# TEXT SHOWN start
# crappie anywhere close to dayton?



## leftfordead88 (Oct 22, 2007)

i was hoping to get out and target crappie soon.does anyone have any info where the bite is strong this time of year or upcoming march? please pm me with any kind of info..ide like to stay within 45min from dayton..


----------



## Tall cool one (Jul 13, 2006)

Don't underestimate the three rivers around here. They school up in spring and they're easier to find then in slower sections w/ wood,where tribs come in,swirling backwaters adjacent to dams.TC1


----------



## FISHONAJ (Oct 25, 2005)

TC1 and his mythical crappie, everytime i go with him they aint biting and we catch bass  had ta bust yer chops there buddy  

AJ


----------



## cast n catch em18 (Jan 14, 2008)

i dont really crappie fish but ive seen some guys catch a few out of eastwood lake, walked up to a guy last year had 5 that were 12+ inches and i dont know how good that is or not for a days work, its off of woodman/harshman and thats considered in riverside or dayton but not real sure which one and those are guys fishin from the bank


----------



## CasualFisherman (May 21, 2004)

Cowan Lake for Numbers or CC for size. If you do not have a boat, I saw some people do OK at Clark lake early when I was fishing for trout. That lake seems to warm fast and a bonus trout wouldn't be bad.


----------



## Tall cool one (Jul 13, 2006)

M 'n AJ used to tear 'em up at one spot on the GMR in early spring that is now washed out and filled w/ gravel from construction...'course he was always a day late on the crappie bite.TC1


----------



## chrsvic (Apr 20, 2005)
# TEXT SHOWN end
# DATA RECORDS start
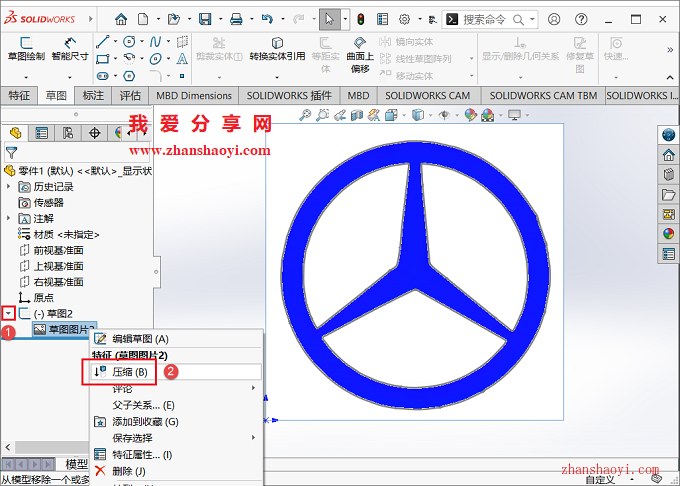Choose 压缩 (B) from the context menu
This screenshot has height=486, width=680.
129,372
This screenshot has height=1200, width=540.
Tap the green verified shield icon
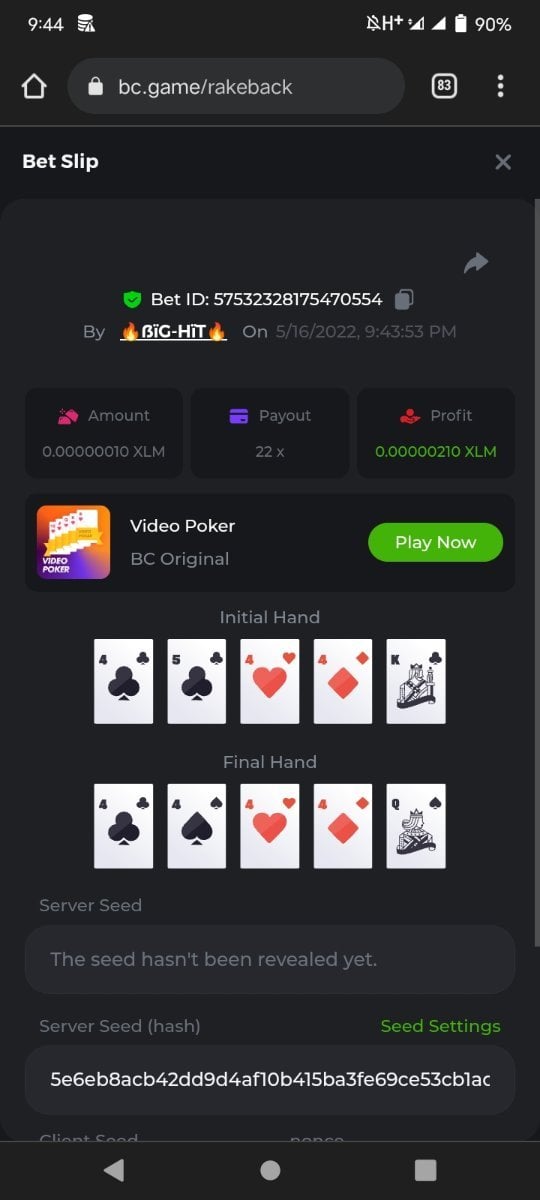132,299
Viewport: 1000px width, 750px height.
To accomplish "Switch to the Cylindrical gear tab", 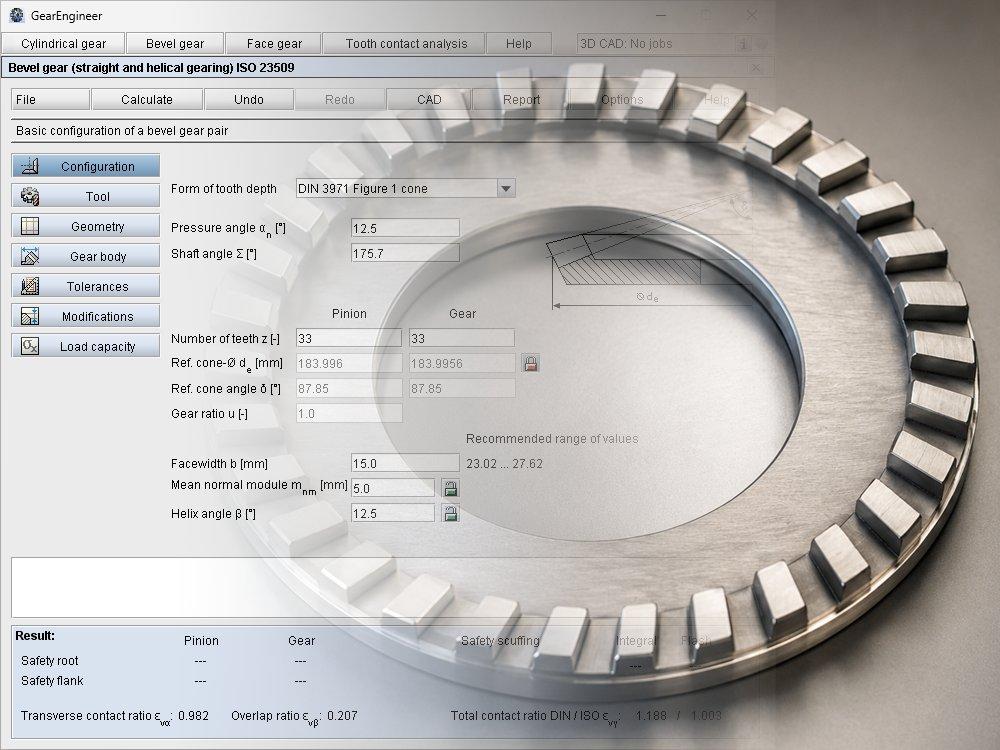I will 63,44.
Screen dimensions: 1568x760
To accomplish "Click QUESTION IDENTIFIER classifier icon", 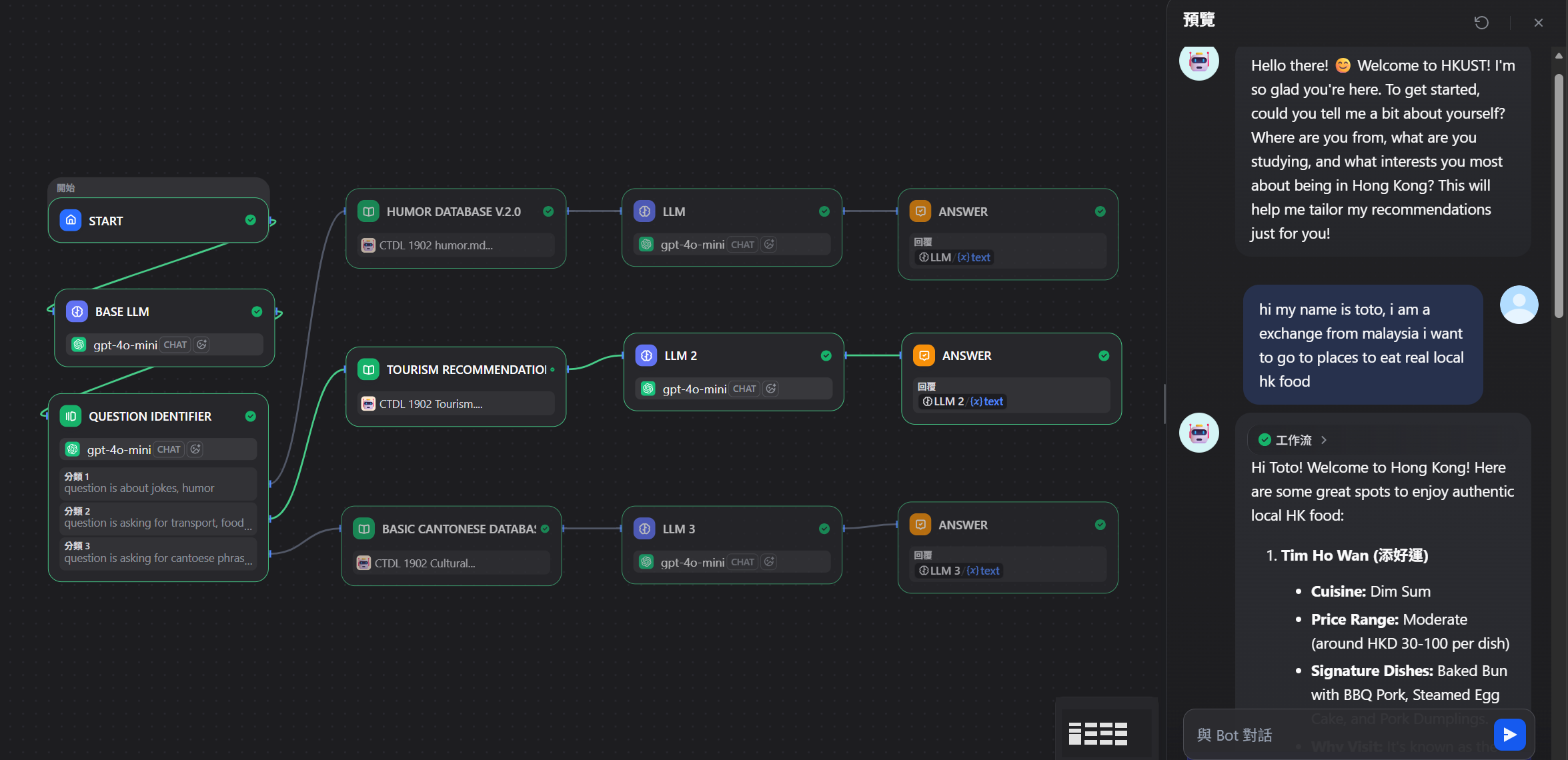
# DATA RECORDS end
### TO-DO LIST:
a - Using the forum thread on crappie fishing near Dayton, decide whether each statement agrees with it: (i) the original poster wants to stay within 45 minutes of Dayton; (ii) Cowan Lake is recommended for size; (iii) the people seen catching crappie at Eastwood Lake were fishing from boats. Answer yes or no for each, quoting the deciding words from the thread.
b - Reproduce the part of the forum thread on crappie fishing between "TC1 and his" and "(Jan 14, 2008)", inclusive.

### RESULTS OF THE EXERCISE:
a -
(i) Yes: "ide like to stay within 45min from dayton"
(ii) No: "Cowan Lake for Numbers or CC for size."
(iii) No: "those are guys fishin from the bank"

b -
TC1 and his mythical crappie, everytime i go with him they aint biting and we catch bass  had ta bust yer chops there buddy  

AJ


----------



## cast n catch em18 (Jan 14, 2008)